3. Hukuk Dairesi 2013/15016 E. , 2013/17356 K.
"İçtihat Metni"MAHKEMESİ :ASLİYE HUKUK MAHKEMESİ
Taraflar arasında görülen menfi tespit davasının yapılan muhakemesi sonunda mahalli mahkemece verilen hüküm davalı vekili tarafından temyiz edilmiştir.
Y A R G I T A Y K A R A R I
Temyiz isteminin süresi içinde olduğu anlaşıldıktan sonra dosyadaki bütün kağıtlar okunup gereği düşünüldü:
Davacı, davalının tarımsal sulama abonesi olduğunu, 16/01/2009 tarihinde 11.902,10 TL ek tahakkuk borcu çıkartıldığını, 6111 Sayılı Yasa kapsamında 02/01/2012 tarihinde tek seferde 12.926,82 TL ödemesi hususunda anlaşmaya varıldığını, ekonomik zorluk sebebiyle 02/01/2012 tarihinde ödemesi gereken 12.926,82 TL"yi ödeyemediğini, parayı 06/01/2012 tarihinde ödemek isteğiyle davalı kuruma başvurduğunu, davalı kurum tarafından taksit süresi geçtiği gerekçesiyle paranın alınmadığını, borcun 23.000 TL olduğunun bildirildiğini, 6111 Sayılı Yasa"nın 19. maddesini dikkate alarak davacının parayı davalının ....e 25/01/2012 tarihinde gecikme zammıyla birlikte yatırdığını, durumu davalıya bildirdiğini, davalının yine uzlaşma hükümlerinden yararlanılamayacağını belirtip davacıdan 24.007,51 TL para talep ettiğini belirterek bu miktarda borçlarının olmadığının tespitine karar verilmesini talep ve dava etmiştir.
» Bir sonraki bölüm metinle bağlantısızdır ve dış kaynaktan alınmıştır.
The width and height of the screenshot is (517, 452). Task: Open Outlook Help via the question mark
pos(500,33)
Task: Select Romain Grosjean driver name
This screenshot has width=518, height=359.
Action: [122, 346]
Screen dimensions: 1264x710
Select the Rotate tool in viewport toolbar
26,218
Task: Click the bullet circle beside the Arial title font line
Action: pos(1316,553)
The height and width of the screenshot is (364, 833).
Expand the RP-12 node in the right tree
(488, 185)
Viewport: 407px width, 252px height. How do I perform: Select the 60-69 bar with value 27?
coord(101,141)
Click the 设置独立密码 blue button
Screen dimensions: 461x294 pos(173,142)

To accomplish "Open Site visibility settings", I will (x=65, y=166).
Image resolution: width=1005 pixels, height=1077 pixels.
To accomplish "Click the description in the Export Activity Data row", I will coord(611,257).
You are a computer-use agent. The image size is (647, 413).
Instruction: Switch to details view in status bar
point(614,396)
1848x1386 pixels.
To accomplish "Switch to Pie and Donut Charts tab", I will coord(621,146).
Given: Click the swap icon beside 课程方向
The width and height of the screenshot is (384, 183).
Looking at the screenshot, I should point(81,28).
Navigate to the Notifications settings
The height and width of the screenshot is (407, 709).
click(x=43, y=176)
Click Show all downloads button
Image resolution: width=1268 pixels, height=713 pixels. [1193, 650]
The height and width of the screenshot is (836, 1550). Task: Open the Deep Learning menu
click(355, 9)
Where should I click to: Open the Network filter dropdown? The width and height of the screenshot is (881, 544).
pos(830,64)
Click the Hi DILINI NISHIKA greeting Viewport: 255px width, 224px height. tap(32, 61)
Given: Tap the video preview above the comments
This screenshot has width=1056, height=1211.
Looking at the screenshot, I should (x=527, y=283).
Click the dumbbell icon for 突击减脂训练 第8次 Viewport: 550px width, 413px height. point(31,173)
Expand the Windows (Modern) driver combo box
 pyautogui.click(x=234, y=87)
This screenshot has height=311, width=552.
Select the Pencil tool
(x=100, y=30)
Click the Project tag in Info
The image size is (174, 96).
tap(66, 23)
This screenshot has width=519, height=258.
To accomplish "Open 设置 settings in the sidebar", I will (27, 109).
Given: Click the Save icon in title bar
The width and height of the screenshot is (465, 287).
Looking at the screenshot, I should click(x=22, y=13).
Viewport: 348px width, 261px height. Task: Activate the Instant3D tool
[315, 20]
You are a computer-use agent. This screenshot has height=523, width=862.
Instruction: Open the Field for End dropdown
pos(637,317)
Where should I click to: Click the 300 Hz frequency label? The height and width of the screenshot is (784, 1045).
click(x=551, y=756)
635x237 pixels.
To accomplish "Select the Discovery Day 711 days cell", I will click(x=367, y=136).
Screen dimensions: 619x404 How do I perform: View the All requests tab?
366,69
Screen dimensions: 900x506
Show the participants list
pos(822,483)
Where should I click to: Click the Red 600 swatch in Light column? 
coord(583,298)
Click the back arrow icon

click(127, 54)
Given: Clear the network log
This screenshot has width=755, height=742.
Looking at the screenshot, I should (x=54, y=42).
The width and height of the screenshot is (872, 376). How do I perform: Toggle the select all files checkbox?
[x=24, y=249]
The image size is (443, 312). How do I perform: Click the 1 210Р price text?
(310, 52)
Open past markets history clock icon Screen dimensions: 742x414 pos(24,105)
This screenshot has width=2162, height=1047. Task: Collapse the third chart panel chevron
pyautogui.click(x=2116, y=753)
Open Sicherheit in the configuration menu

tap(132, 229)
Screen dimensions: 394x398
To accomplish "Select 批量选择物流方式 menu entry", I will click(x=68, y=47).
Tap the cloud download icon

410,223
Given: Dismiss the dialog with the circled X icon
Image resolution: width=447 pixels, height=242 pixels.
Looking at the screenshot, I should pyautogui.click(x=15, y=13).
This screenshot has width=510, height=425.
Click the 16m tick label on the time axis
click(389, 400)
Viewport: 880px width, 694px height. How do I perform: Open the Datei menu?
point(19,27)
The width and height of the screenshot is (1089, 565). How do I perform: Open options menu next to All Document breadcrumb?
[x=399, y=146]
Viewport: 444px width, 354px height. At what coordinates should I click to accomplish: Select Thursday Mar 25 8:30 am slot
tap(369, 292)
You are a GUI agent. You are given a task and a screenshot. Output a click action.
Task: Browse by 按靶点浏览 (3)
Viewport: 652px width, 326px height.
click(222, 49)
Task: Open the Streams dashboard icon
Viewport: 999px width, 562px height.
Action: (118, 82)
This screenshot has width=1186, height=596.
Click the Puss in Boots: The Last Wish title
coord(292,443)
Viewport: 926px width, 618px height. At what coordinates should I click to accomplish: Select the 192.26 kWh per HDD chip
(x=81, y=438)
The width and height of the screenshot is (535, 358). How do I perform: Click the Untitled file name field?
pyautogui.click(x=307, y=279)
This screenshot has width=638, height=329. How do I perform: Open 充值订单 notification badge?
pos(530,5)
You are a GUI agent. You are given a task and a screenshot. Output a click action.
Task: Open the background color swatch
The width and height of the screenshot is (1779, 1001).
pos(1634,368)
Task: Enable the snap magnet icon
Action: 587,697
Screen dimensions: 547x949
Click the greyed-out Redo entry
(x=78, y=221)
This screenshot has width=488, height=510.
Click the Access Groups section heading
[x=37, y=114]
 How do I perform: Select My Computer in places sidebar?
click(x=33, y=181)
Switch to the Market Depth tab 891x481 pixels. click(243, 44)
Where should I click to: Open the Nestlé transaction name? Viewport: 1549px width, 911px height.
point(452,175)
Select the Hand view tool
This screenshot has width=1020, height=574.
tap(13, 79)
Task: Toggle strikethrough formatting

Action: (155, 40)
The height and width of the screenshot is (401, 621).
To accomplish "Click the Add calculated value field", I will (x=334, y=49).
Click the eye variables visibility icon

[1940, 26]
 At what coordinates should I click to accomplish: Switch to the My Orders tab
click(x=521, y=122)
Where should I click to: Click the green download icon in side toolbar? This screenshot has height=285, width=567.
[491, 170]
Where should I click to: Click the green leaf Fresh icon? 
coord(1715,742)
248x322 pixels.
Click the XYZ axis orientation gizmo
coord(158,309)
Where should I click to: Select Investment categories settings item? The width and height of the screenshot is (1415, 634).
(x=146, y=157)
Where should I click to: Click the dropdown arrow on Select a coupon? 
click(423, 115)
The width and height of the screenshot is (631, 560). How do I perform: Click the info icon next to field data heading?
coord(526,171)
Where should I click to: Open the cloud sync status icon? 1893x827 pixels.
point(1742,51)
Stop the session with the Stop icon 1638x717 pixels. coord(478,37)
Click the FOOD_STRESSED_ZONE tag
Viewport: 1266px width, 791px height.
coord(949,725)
Davalı, 6111 Sayılı Yasa"nın 19.maddesinin taksitli ödemelerde uygulanabileceğini, tek seferde ödemelerde uygulanamayacağını belirterek davanın reddine karar verilmesini talep etmiştir.
Mahkemece, dosya kapsamına göre, davacının fatura borcunu 02/01/2012 tarihinde 12.926,82 TL olarak ödemesinin kararlaştırıldığı, davacının süresi içinde borcu ödeyemediği, yasada açıkça tek bir defada ödeme taahhüdünde bulunan kişilerin süreyi kaçırmaları hali düzenlenmemişse de, 6111 Sayılı Yasa"nın 19. maddesinin taksitli ödemelere ilişkin hükmünün davacıya kıyasen uygulanması gerektiği gerekçesiyle davanın kısmen kabulü ile davacının davalıya 05/12/2008 tarihli ve 16/01/2009 tarihli faturalar sebebiyle borçlu olmadığının tespitine karar verilmiştir.
Kararı, davalı temyiz etmiştir.
.../...
-2-
HMK’nun 281.maddesinde, tarafların, bilirkişi raporunda eksik gördükleri hususların, bilirkişiye tamamlattırılmasını; belirsizlik gösteren hususlar hakkında ise bilirkişinin açıklama yapmasının sağlanmasını veya yeni bilirkişi atanmasını mahkemeden talep edebilecekleri; mahkeme, bilirkişi raporundaki eksiklik yahut belirsizliğin tamamlanması veya açıklığa kavuşturulmasını sağlamak için, bilirkişiden ek rapor alabileceği; ayrıca gerçeğin ortaya çıkması için gerekli görürse, yeni görevlendireceği bilirkişi aracılığıyla, tekrar inceleme de yaptırabileceği açıklanmıştır.
Somut olaya gelince; mahkemece bilgisine başvurulan mali müşavir bilirkişi tarafından düzenlenen raporda, sadece gecikme zammı hesaplanmış, mahkemece davacının ödemesi gereken elektrik bedeli yönünden ayrıca inceleme yaptırılmamıştır. Mahkemece davacının ödemesi gereken elektrik bedelinin uzman bilirkişilere ayrıca ve denetime elverişli bir şekilde hesaplanması gerektiği kuşkusuzdur.
Hal böyle olunca, mahkemece yukarıda açıklanan maddi ve hukuki olgular gözetilerek, mahkemece öncelikle dosyanın önceki bilirkişi dışında oluşturulacak ve aralarında elektrik mühendisi ve mali müşavirin de bulunduğu üç kişilik uzman bilirkişi kuruluna verilmesi, bilirkişi heyetinden davalı kurumun davacı taraftan isteyebileceği alacak miktarının 6111. sayılı kanun hükümlerine ilişkin taraf itirazları da değerlendirilek; hesaplanması konusunda denetime elverişli bir rapor alınması, davalının tahsilini istemekte haklı olduğu alacak miktarının bu şekilde belirlenmesi, daha sonra toplanan ve toplanacak tüm deliller birlikte değerlendirilerek sonucuna göre karar verilmesi gerekirken, yetersiz bilirkişi raporu benimsenerek karar verilmesi usul ve yasaya aykırı olup bozmayı gerektirmiştir.
Bu itibarla yukarıda açıklanan esaslar gözönünde tutulmaksızın yazılı şekilde hüküm tesisi isabetsiz, temyiz itirazları bu nedenlerle yerinde olduğundan kabulü ile hükmün HUMK.nun 428.maddesi gereğince BOZULMASINA ve peşin alınan temyiz harcının istek halinde temyiz edene iadesine, 05.12.2013 tarihinde oybirliğiyle karar verildi.